The three weeks were a time warp. As a whole, they flew by. I can’t believe they’re already over. But during the trip on a daily basis, time moved ever-so-slowly. Completely cut off from the outside world (except for the boatmen’s occasional late-night sat-phone conversation), the days dragged on. It seemed like decades went by. In a good way though, especially once shade hit our camp in the late afternoon and we became temporarily relieved from the flaming orb of death. I feel like I’ve missed so much from the outside world. I know that I really missed nothing.
Aside from all my new knowledge of the humpback chub and other fish in the Colorado River in the Grand Canyon, as well as a few tips and tricks from the boatmen, I’ve learned (more like been reminded of), one key thing. The Grand Canyon is where I’m meant to be. There’s a reason it keeps calling back to me, there’s a reason I can’t stop thinking about it, there’s a reason I daydream about it during lectures and exams. One of the boatmen said about two weeks into our trip, “you have a deep, dark future down here,” meaning I’ve clearly caught the river bug and I’m doomed to an eternity in the Big Ditch. This doesn’t seem so terrible. As long as a “deep, dark future” means nights under the stars, hard work in 115-degree heat, epic sunsets, cool mornings, and dozens of runs through Lava Falls.

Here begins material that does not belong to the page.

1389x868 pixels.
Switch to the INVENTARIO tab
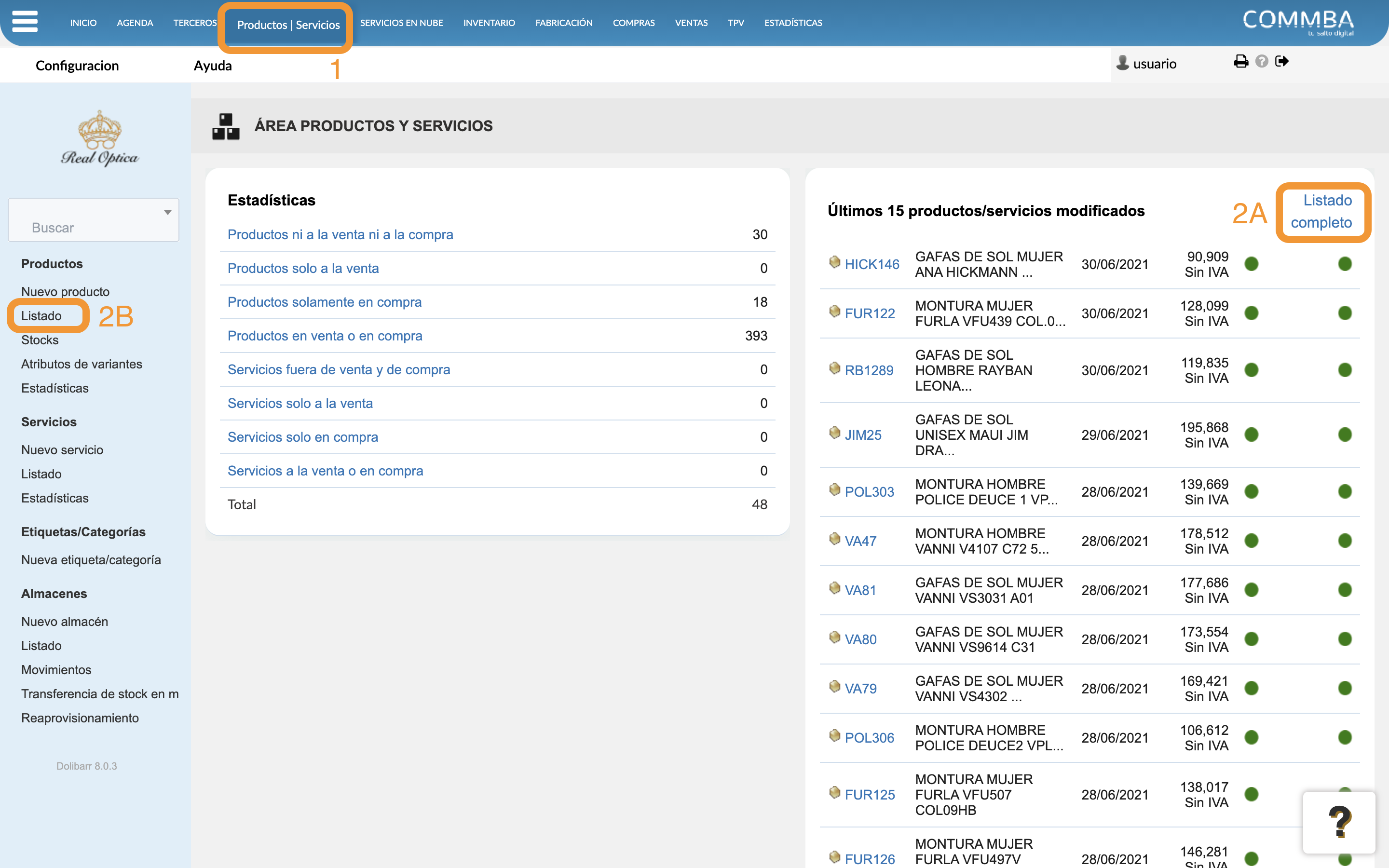(489, 23)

I’m not as sad to leave the Canyon as I have been in the past. One way or another, I know I’ll find my way back. I’m simply possessed by the drug that is the Grand Canyon. I realized this under the stars in the Granite Gorge as I wrote in my journal, “This place is a drug. Addicting, exciting…” and Edward Abbey so perfectly explains this in his essay, “In the Canyon” from Down the River. He writes:
The Canyon belongs to itself, to the world, to God, for whatever those grand abstractions are worth. And so far as the term “possession” has meaning, it would be more accurate to say that the Canyon possesses us. Those who love it are possessed by it. We belong to the Canyon, having known it a little and loved it too much, as indeed all those who love the land, who love the earth, belong to it and consign themselves to it and finally return to it.